You’ll also note in that article there is a hint of one of the main problems to all governments around the world at that time - the oil price shocks, these had a huge impact on world inflation, and Britain was especially ill-equipped to cope with it. The subsequent inflation was significantly responsible large pay demands, which made our very labour intensive industries much more vunlelrable than those in nations that had already invested in greater automation.

Those oil shocks led to widespread ‘stagflation’ around the world, and the industrial unrest led to the downfall of the Heath government, and less directly, but just as certainly, the fall of the Callaghan government. The miners were leaders in those disputes, but certainly not the only ones who flexed unionised workers industrial power.Yo will recall that it was the strictures imposed by the IMF that led to Callaghan’s tightening of public finances, and his policy of attempted consensus with the unions to try limit wage demands - not that it worked, it did lead to the ‘winter of discontent’ and the end of his tenure as PM.

Here is a reasonably neutral view of what went on from the end of WW2 to more recent times, it discusses monetry policies mainly, and the mindset of policymakers, but does mention the events I have stated here, and how those mindsets worked aginst national interests in many ways

http://www.samuelbrittan.co.uk/text131_p.html

I do remeber a quote by Callaghan who stated in conversstion with Tony Benn just prior to the 1979 election that whoever won was likely to have the benefit of North Sea oil revenues and that this would probably allow the winnders to retain power for a significant periond of time, unfortunately I can’t find this quote online. Make of that what you will.

I have found a mention of this, although I agree it isn’t really the quote I had been seeking.
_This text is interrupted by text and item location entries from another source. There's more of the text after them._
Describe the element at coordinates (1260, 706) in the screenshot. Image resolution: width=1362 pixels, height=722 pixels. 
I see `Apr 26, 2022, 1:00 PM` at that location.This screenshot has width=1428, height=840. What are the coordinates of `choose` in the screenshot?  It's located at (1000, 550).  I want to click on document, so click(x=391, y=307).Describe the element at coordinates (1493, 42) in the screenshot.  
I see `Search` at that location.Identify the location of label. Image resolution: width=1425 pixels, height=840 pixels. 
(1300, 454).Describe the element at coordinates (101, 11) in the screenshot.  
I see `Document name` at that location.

http://www.faqs.org/periodicals/201003/1983761971.html

From the Labour party manifesto of 1979 we get this,

Which nowadays means little except for the history buffs, except to indicate that there was an expectation of oil revenue surplus which could be used to support national government policies - but Thatchers legacy was to use this to keep folk out of work, rather than to invest.

Read more: http://www.faqs.org/periodicals/201003/1983761971.html#ixzz19LlKQvIG

Its not easy to find any links that do not have some sort of axe to grind regarding Thatcher, either for or against - I suppose that show just how controversial her legacy still is, this following link is certainly not neutral so you have to read it with that in mind, but it does show up that there is more than one point of view.

There is no consensus on Thatcher being one of our greatest leaders, not within the UK, she tends to polarise people, maybe its too early to decide if she was a great leader, influential of that there is no doubt.

Personal attacks are not permitted in this forum, so knock it off.

Aquila Be, you are so far over the top that your posts appear to be BBQ Pit rants rather than arguments in a debate. Stick to the discussion and leave the commentary on other posters out of your posts.

[ /Moderating ]

I disagree that my post was a personal insult. The OP himself stated that he was unknowledgeable on British history, yet he has previously, in this very forum, posted which British Prime Minister he would have voted for since 1832.